Mais une question brûle les lèvres : et après ?
Un départ symbolique mais attendu
Ce retrait ne surprend pas vraiment. Depuis l’arrivée au pouvoir du duo Bassirou Diomaye Faye-Ousmane Sonko, les signes d’une volonté de rupture avec l’ordre néocolonial se multiplient. L’annonce du départ des troupes françaises, bien que discrète et sans fracas diplomatique, entre dans cette logique de restauration de la souveraineté.
Elle répond aussi aux aspirations d’une jeunesse désillusionnée, qui voit en la présence militaire étrangère un frein à l’autonomie, un vestige encombrant de la colonisation, voire un symbole de domination voilée.
La souveraineté ne s’improvise pas
Mais quitter un partenariat sécuritaire ne suffit pas à assurer sa souveraineté.

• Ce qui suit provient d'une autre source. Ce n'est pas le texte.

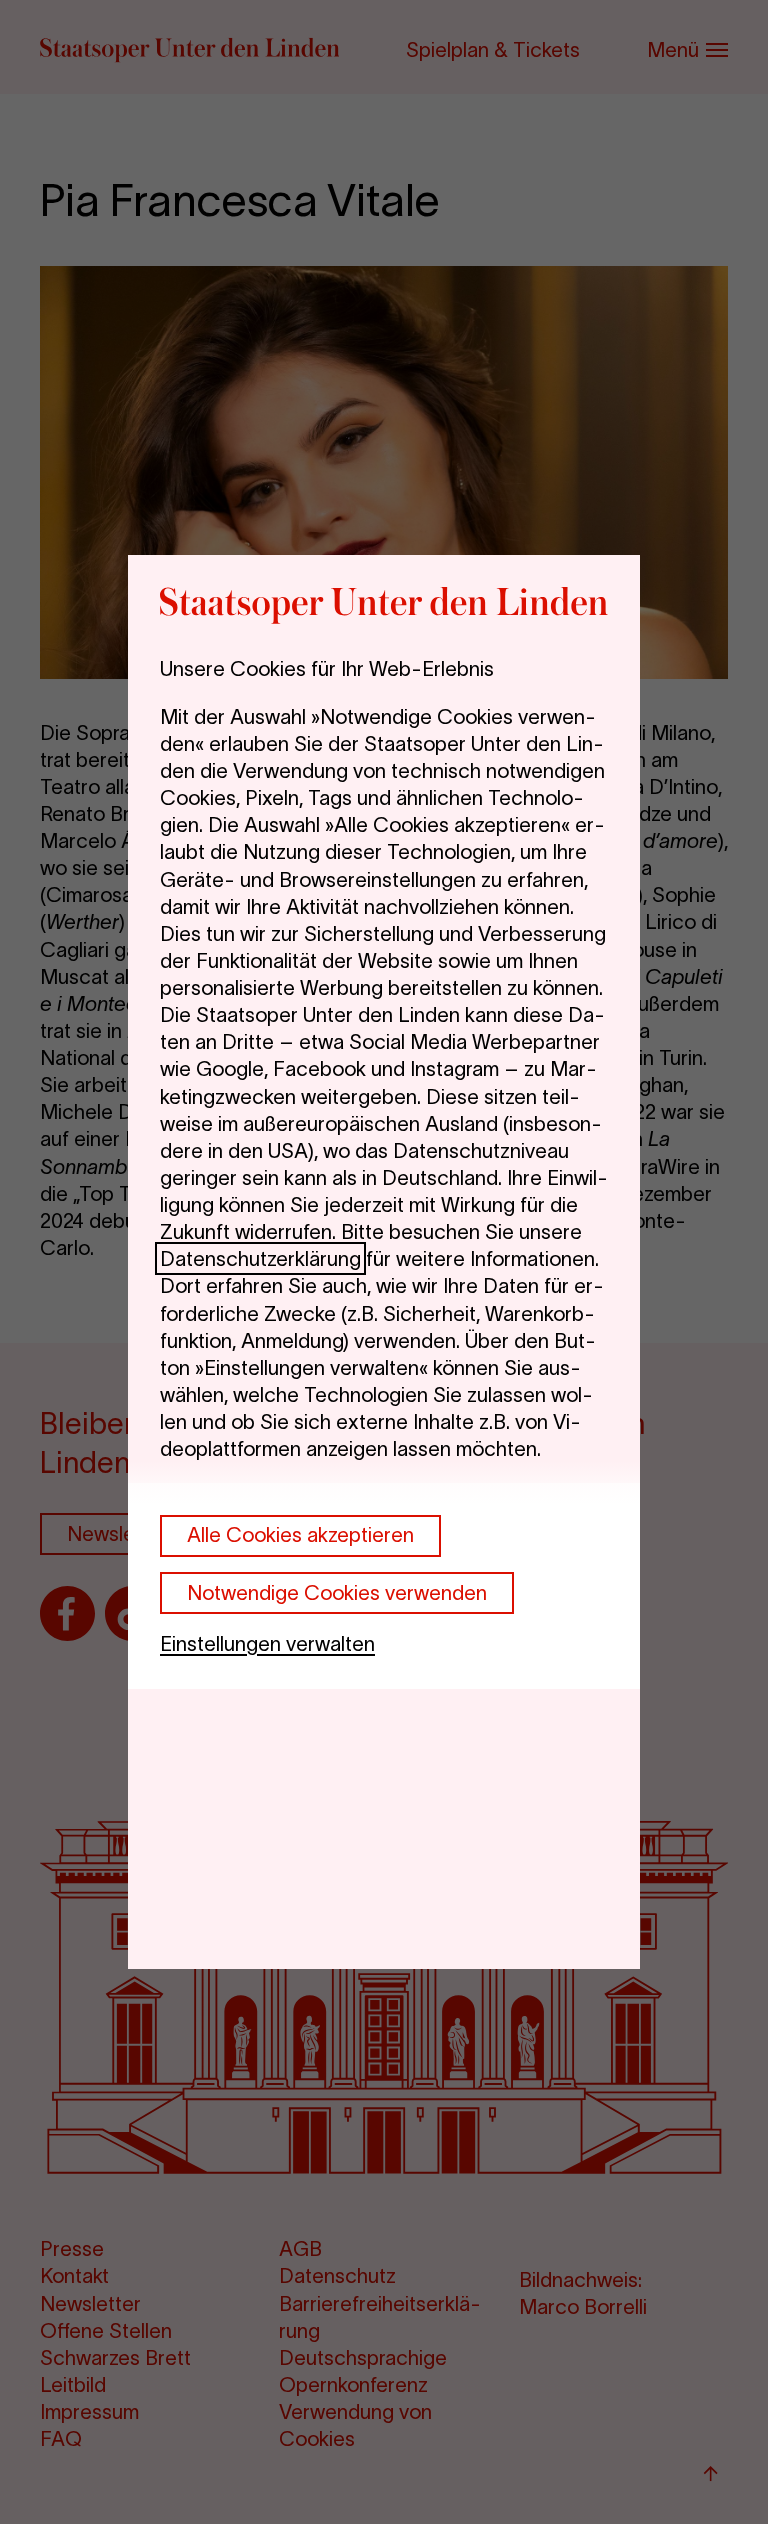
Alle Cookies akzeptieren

Le Sénégal est exposé à des risques sécuritaires tangibles : instabilité dans le Sahel, fragilité persistante en Casamance, cybersécurité, trafics en tous genres, piraterie dans le Golfe de Guinée, sans compter les nouvelles menaces asymétriques.

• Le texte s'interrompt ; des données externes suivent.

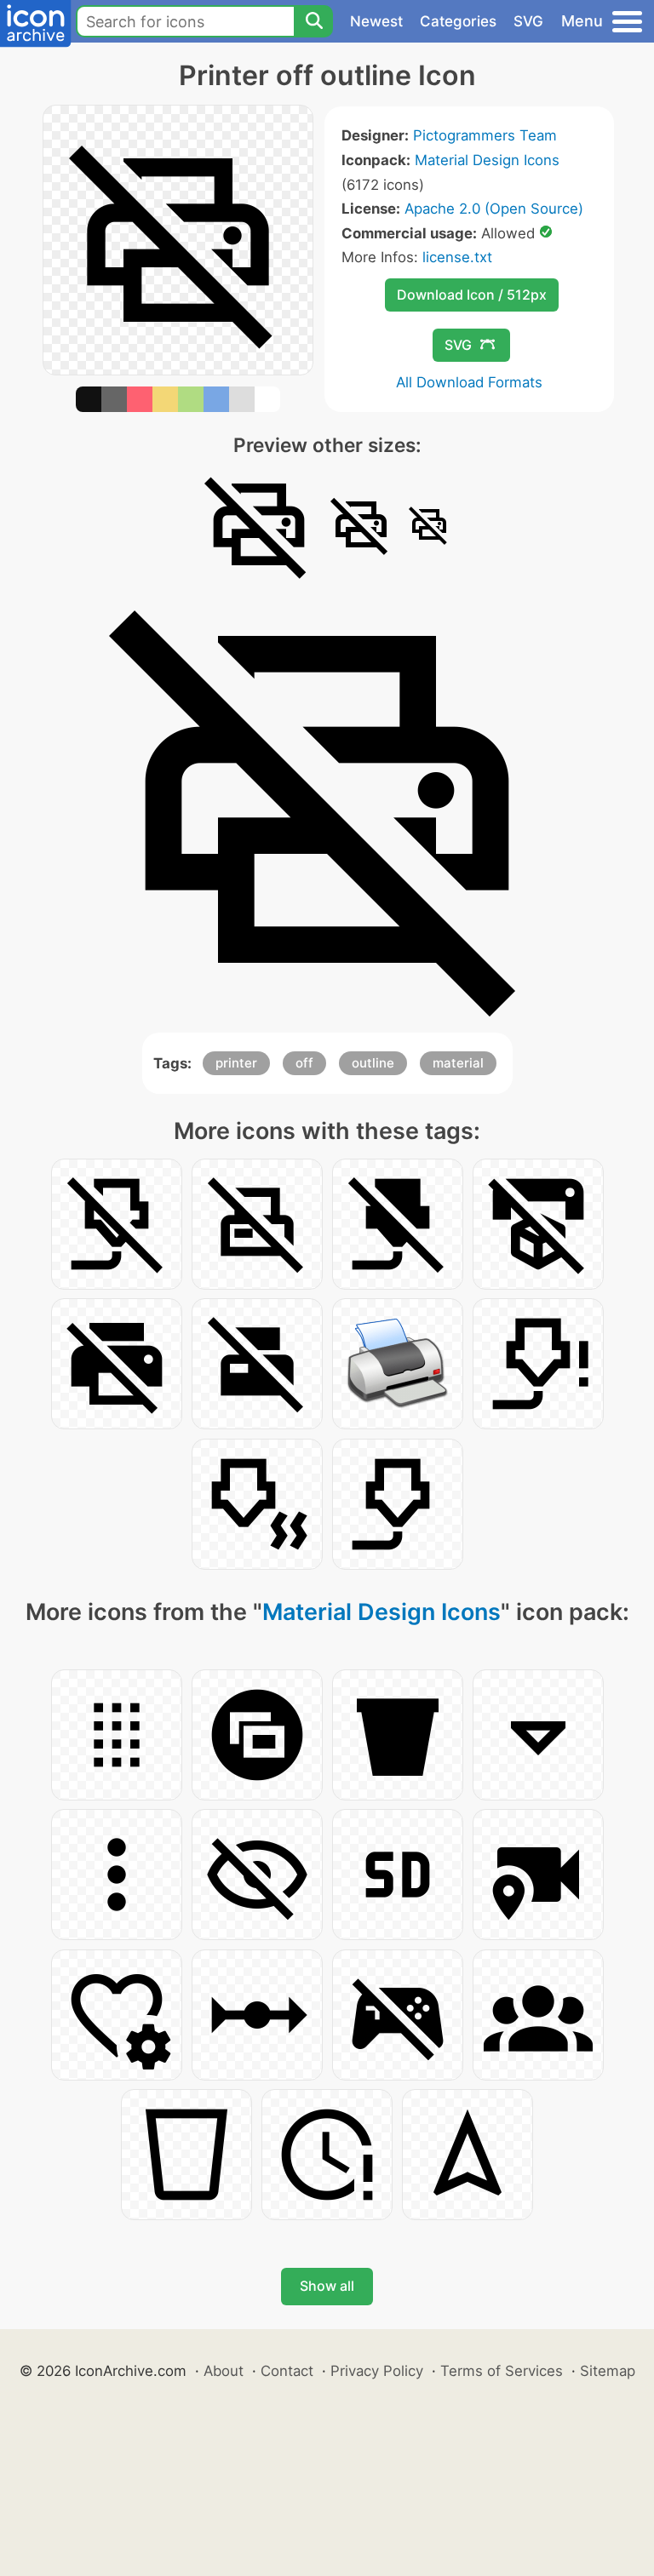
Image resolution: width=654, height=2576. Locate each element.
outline (373, 1063)
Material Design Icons (487, 160)
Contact (287, 2370)
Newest (376, 21)
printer (236, 1063)
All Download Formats (469, 382)
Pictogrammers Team (485, 135)
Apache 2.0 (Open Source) (493, 208)
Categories (458, 21)
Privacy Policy (376, 2370)
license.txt (457, 257)
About (224, 2370)
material (458, 1063)
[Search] (313, 21)
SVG (528, 21)
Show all (327, 2285)
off (304, 1063)
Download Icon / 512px (472, 294)
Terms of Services (501, 2370)
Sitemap (607, 2370)
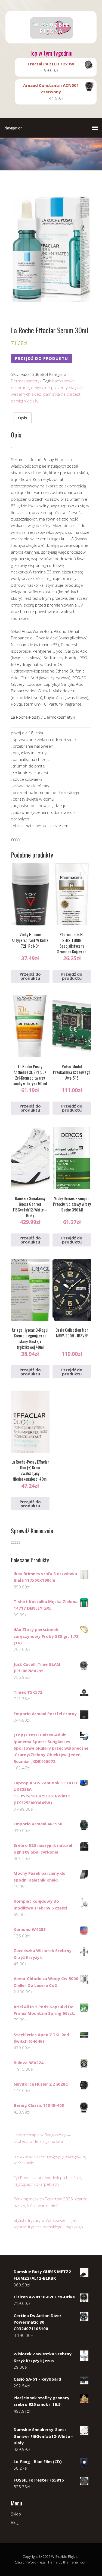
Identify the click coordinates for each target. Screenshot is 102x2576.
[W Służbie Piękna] (51, 38)
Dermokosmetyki (26, 380)
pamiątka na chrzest (62, 394)
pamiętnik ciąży (24, 401)
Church (21, 2562)
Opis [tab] (22, 417)
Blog (14, 2522)
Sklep (16, 2514)
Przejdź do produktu (41, 358)
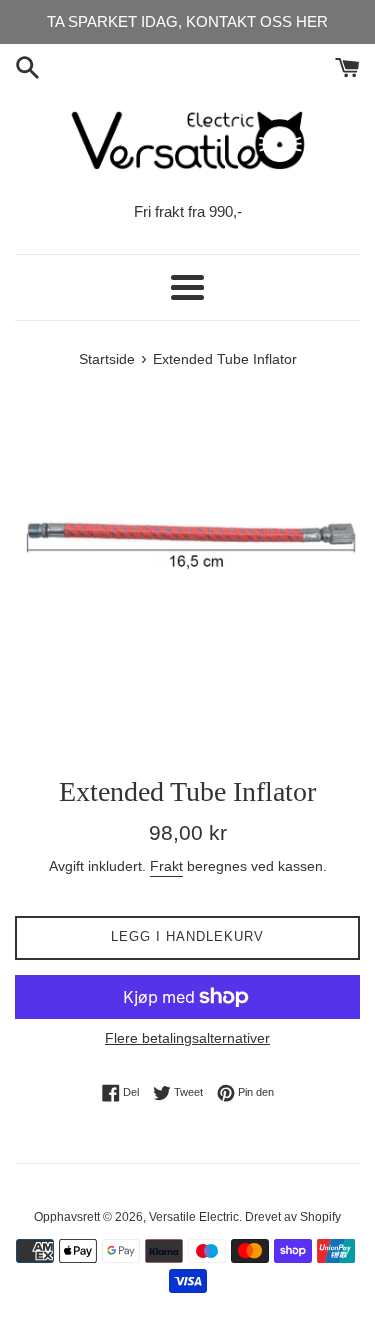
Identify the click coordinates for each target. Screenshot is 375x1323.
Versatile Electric (194, 1217)
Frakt (166, 866)
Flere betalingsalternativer (187, 1038)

Le vrai défi est donc celui-ci : que fait-on de cette liberté reconquise ?
Va-t-on se contenter de l’agiter comme un trophée ou allons-nous bâtir une architecture de sécurité véritablement nationale, autonome et moderne ?
Et le patrimoine militaire laissé derrière ?

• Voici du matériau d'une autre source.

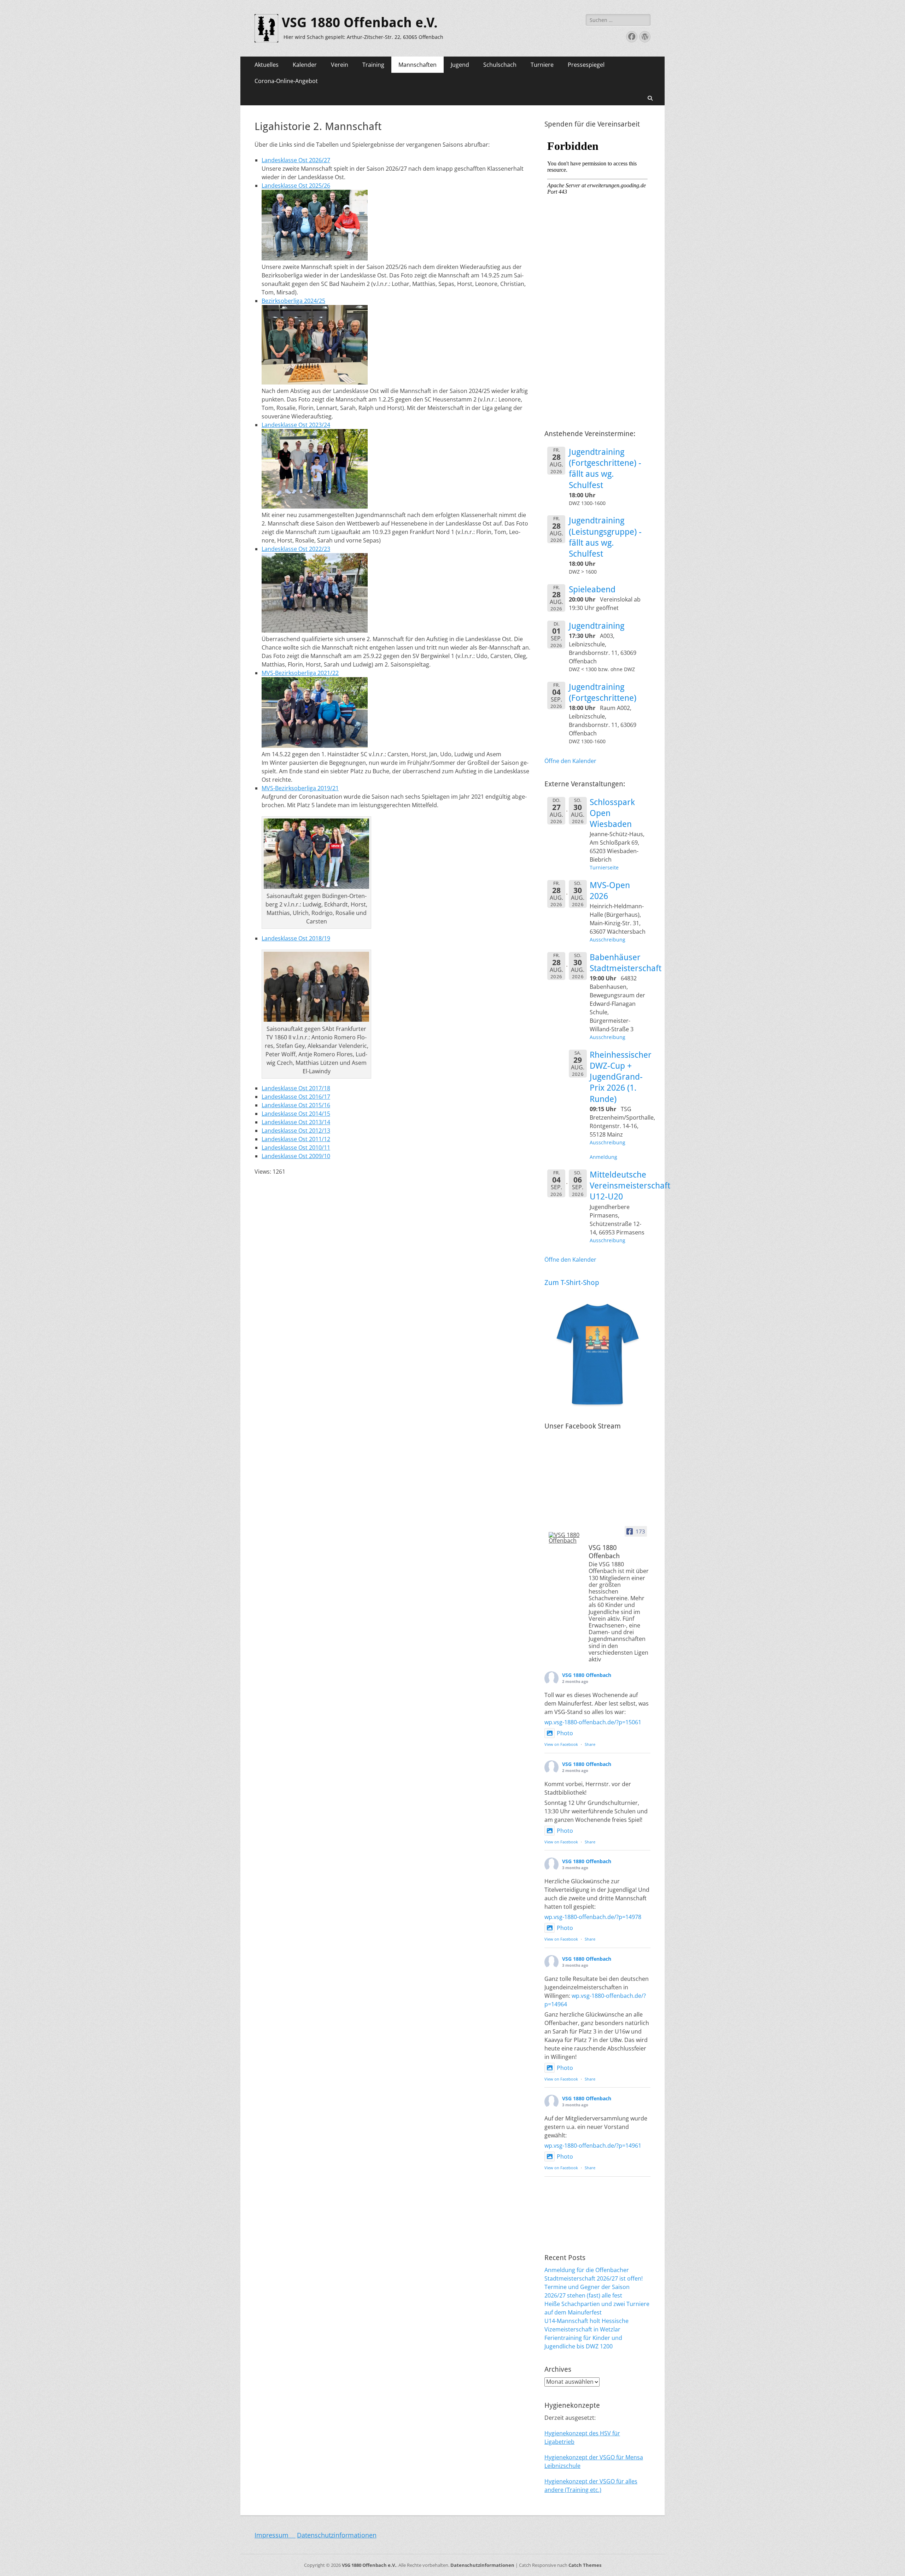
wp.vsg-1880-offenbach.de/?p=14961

Le départ des troupes françaises soulève également une question fondamentale de gestion du patrimoine matériel et foncier laissé derrière : bâtiments, infrastructures, terrains, équipements divers. Qui hérite ? Comment ? Et surtout : dans quel but ?
Le camp de Bel-Air, situé en plein cœur de Dakar, constitue une assiette foncière stratégique. Il est donc impératif que l’État en fasse un usage intelligent, souverain, orienté vers l’intérêt national.
Pourquoi ne pas y implanter une école nationale supérieure de guerre, un centre de formation à la cybersécurité, un musée de la souveraineté ou même un centre d’innovation technologique à usage militaire et civil ?
Ce serait une erreur stratégique (et une faute politique) de céder ce patrimoine à des intérêts privés ou étrangers, ou pire, de le laisser à l’abandon.
De nouveaux partenaires ? Oui, mais…
Russie, Turquie, Chine, États du Golfe… Tous guettent les brèches ouvertes par la sortie de la France. Mais changer de partenaire sans changer de paradigme ne ferait que déplacer la dépendance. Le Sénégal, comme les autres États africains, doit repenser ses alliances sur la base d’un intérêt réciproque, d’un respect mutuel et d’une transparence stratégique.
Les partenariats ne doivent plus être dictés par les humeurs des puissances mais par les besoins bien identifiés de notre peuple et les objectifs de notre souveraineté.
Une opportunité pour une refondation
Le retrait français doit être l’occasion d’une refondation nationale. Refondation de notre politique de défense, de notre diplomatie, mais aussi de notre imaginaire national.
Sortir de la tutelle, oui. Mais pour bâtir quoi ? Voilà la question essentielle.
Le Sénégal a les ressources humaines, l’intelligence stratégique, la tradition diplomatique et la légitimité populaire pour devenir le laboratoire d’un modèle africain de souveraineté assumée.
Et après ?
Après, c’est à nous.
À nous de sécuriser nos frontières.
À nous de gérer le patrimoine récupéré avec sérieux et vision.
À nous d’investir dans une armée républicaine, moderne, enracinée dans le peuple.
À nous de nous imposer sur la scène internationale non comme un “bon élève”, mais comme un acteur respecté, debout, maître de ses choix.
Le départ des forces françaises ne doit pas être la fin d’un chapitre, mais le prologue d’un nouveau récit national, lucide, audacieux, et résolument souverain.
Il ne doit aucunement être vu comme une conclusion, mais plutôt comme le début d’une nouvelle ère, le commencement d’un projet plus vaste : celui de la souveraineté réelle du Sénégal. Et non d’un souverainisme irréfléchi.